To prove that $F$ is complete under this metric, note that for a Cauchy sequence in $F$, the coefficients for a fixed exponent $t^n$ must be eventually constant; otherwise the difference between consecutive terms could never be smaller than $q^{-n}$. Call this constant $a_n$; then the Cauchy sequence converges to $\sum a_n t^n$.
In an arbitrary ordered field one has the notion of Dedekind completeness -- every nonempty bounded above subset has a least upper bound -- and also the notion of sequential completeness -- every Cauchy sequence converges.
The main theorem here is as follows:
For an ordered field $F$, the following are equivalent:
(i) $F$ is Dedekind complete.
(ii) $F$ is sequentially complete and Archimedean.
Since the Archimedean hypothesis often goes almost without saying in calculus / analysis courses, many otherwise learned people are unaware that there are non-Archimedean sequentially complete fields. In fact there are rather a lot of them, and they can differ quite a lot in their behavior: e.g. some of them are first countable in the induced (order) topology, and some of them are not. (In particular there are some ordered fields in which a sequence is Cauchy if and only if it is eventually constant! This is a case where one should consider Cauchy nets if one is serious about exploring the topology...)
These issues are treated in $\S 1.7$ and $1.8$ of these notes.
Best Answer
You can do this as follows.
Let $A\subset\mathbb R$ be nonempty and bounded above. Choose $a_0\in A$ and an upper bound $b_0$ for $A$. Then, look at the middle point $m$ of the interval $[a_0,b_0]$. If $m$ is an upper bound for $A$, put $b_1:=m$ and $a_1:=a_0$. Otherwise, put $b_1:=b_0$ and choose a point $a_1\in A$ such that $a_1>m$. In either case, you have $a_0\leq a_1\leq b_1\leq b_0$, and $b_1-a_1\leq \frac12 \,( b_0-a_0)$. Moreover, $a_1\in A$ and $b_1$ is an upper bound for $A$.
Repeating this procedure, you can construct by induction a non-decreasing sequence $(a_n)\subset A$ and a non-increasing sequence $(b_n)$ of upper bounds for $A$, with $a_n\leq b_n$ for all $n$ and $b_{n+1}-a_{n+1}\leq \frac12 (b_n-a_n)$.

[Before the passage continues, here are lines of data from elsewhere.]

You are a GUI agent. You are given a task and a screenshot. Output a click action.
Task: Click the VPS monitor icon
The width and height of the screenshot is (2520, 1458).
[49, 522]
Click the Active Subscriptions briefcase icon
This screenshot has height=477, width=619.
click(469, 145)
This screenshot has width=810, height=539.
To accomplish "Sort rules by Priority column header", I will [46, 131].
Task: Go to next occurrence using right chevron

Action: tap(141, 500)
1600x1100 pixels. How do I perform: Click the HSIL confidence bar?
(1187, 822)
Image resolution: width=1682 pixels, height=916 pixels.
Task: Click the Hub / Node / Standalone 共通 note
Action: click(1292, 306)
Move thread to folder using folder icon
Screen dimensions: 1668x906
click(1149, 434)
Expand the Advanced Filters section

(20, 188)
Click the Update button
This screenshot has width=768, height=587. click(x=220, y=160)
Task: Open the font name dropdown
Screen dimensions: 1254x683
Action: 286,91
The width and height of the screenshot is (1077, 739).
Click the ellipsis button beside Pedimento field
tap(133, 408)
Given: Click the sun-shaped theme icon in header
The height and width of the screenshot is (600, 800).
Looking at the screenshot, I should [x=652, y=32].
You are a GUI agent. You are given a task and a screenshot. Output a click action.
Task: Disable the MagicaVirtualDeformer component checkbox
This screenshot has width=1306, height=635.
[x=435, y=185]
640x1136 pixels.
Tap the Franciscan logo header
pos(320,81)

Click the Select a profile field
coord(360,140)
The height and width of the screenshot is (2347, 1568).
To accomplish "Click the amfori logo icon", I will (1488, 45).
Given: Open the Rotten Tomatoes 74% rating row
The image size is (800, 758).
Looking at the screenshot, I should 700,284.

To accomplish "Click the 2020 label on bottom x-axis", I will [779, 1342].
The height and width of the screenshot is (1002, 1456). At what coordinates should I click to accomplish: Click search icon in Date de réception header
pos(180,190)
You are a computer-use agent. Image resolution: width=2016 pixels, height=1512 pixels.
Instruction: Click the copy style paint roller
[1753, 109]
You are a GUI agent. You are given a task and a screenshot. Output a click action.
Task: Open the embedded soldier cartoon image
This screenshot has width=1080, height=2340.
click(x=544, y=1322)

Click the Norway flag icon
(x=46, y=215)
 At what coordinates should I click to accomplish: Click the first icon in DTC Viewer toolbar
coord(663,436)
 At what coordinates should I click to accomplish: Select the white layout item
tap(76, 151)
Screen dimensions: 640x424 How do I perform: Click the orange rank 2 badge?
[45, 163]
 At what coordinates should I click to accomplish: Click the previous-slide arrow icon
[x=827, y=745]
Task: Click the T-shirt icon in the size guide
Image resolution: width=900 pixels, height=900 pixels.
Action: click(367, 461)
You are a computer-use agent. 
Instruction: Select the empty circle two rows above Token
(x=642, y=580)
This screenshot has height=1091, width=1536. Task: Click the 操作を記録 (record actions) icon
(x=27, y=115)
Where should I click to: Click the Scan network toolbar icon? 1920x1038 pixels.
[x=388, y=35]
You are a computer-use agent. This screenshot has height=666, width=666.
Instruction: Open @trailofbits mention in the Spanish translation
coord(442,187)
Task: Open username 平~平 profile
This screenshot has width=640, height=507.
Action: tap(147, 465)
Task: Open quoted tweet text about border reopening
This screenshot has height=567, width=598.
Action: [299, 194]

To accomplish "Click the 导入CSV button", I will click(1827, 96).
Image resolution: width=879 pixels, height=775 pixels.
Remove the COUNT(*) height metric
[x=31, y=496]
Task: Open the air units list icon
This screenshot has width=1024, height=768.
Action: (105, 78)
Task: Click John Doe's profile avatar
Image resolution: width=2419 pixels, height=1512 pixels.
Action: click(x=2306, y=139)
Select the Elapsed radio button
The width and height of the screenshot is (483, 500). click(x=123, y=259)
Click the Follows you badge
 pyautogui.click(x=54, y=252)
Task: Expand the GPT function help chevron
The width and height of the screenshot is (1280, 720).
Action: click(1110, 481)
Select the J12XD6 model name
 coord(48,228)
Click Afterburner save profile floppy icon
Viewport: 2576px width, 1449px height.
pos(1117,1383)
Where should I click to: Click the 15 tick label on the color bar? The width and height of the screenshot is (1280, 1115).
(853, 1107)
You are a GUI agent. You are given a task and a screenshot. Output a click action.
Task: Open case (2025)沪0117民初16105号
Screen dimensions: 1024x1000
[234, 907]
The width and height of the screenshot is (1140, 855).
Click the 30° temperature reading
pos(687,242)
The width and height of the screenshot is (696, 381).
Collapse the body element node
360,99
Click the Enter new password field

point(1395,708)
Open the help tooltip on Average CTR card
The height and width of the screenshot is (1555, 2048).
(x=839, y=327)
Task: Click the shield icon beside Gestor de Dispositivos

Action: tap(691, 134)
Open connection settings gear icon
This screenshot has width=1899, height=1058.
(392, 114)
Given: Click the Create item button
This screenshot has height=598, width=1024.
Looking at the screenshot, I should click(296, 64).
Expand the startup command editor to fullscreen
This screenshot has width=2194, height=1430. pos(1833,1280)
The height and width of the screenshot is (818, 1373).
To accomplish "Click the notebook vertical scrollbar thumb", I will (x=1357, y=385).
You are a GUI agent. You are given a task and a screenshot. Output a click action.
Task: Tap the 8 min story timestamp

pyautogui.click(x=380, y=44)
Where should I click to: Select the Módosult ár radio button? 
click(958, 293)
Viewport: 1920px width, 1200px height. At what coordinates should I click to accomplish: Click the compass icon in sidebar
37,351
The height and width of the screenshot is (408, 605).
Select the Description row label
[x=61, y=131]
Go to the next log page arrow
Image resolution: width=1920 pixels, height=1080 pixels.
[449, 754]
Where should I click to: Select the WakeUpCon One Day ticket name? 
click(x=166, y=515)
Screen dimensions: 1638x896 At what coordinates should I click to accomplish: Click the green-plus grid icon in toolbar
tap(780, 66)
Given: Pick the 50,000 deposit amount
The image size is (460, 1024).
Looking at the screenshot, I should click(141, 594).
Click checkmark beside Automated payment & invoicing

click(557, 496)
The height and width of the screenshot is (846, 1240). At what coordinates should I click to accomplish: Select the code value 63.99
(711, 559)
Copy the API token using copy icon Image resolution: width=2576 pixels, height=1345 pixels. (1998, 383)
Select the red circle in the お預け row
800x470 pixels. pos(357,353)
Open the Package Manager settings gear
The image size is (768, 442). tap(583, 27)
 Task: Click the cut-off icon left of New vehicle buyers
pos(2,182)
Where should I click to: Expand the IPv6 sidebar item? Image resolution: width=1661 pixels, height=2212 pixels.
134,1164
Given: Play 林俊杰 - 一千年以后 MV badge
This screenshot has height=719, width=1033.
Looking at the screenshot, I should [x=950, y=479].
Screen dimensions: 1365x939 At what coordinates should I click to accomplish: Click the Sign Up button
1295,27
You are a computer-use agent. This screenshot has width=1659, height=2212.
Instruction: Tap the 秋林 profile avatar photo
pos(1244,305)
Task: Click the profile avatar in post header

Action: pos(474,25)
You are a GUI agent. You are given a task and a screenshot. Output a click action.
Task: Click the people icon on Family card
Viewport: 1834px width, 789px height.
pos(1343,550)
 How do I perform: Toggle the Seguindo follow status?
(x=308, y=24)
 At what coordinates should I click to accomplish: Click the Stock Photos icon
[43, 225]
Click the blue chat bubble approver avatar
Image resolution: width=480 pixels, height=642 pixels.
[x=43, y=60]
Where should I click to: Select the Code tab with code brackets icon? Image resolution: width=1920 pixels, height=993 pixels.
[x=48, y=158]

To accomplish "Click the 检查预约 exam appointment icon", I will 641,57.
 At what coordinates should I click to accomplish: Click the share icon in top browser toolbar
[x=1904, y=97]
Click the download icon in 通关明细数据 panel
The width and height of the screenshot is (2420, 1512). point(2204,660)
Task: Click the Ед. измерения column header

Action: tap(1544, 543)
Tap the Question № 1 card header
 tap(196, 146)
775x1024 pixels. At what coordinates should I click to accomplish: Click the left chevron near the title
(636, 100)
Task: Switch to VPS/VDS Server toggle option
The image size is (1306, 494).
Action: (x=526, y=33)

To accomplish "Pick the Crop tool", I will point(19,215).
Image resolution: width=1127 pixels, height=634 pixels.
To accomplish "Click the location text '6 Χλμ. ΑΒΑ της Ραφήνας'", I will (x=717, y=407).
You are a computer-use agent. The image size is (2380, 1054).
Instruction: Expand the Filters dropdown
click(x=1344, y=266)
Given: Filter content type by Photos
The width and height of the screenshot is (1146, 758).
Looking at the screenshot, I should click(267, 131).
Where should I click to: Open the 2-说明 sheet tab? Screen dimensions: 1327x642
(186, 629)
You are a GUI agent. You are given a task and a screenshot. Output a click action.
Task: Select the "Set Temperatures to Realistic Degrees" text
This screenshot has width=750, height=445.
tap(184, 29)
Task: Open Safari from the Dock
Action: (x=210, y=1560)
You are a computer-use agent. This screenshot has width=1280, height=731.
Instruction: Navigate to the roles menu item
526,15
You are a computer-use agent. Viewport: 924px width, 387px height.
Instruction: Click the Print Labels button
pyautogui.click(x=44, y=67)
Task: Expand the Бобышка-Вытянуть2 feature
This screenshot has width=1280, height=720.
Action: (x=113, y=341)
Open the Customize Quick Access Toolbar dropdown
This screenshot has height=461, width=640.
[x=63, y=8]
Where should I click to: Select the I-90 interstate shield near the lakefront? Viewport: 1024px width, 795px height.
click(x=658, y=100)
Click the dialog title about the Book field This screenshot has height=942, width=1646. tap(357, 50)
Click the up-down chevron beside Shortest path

By the Archimedean property (which you do need as pointed out by Daniel), the diameter of the interval $[a_n,b_n]$ goes to $0$. It follows that both sequences $(a_n)$ and $(b_n)$ are Cauchy. So they are both convergent, to the same limit since $b_n-a_n\to 0$. If you call this limit $l$, then $l$ is an upper bound for $A$ because the set of all upper bounds for $A$ is closed and $b_n\to l$, and no upper bound for $A$ can be smaller than $l$ because $l$ is in the closure of $A$.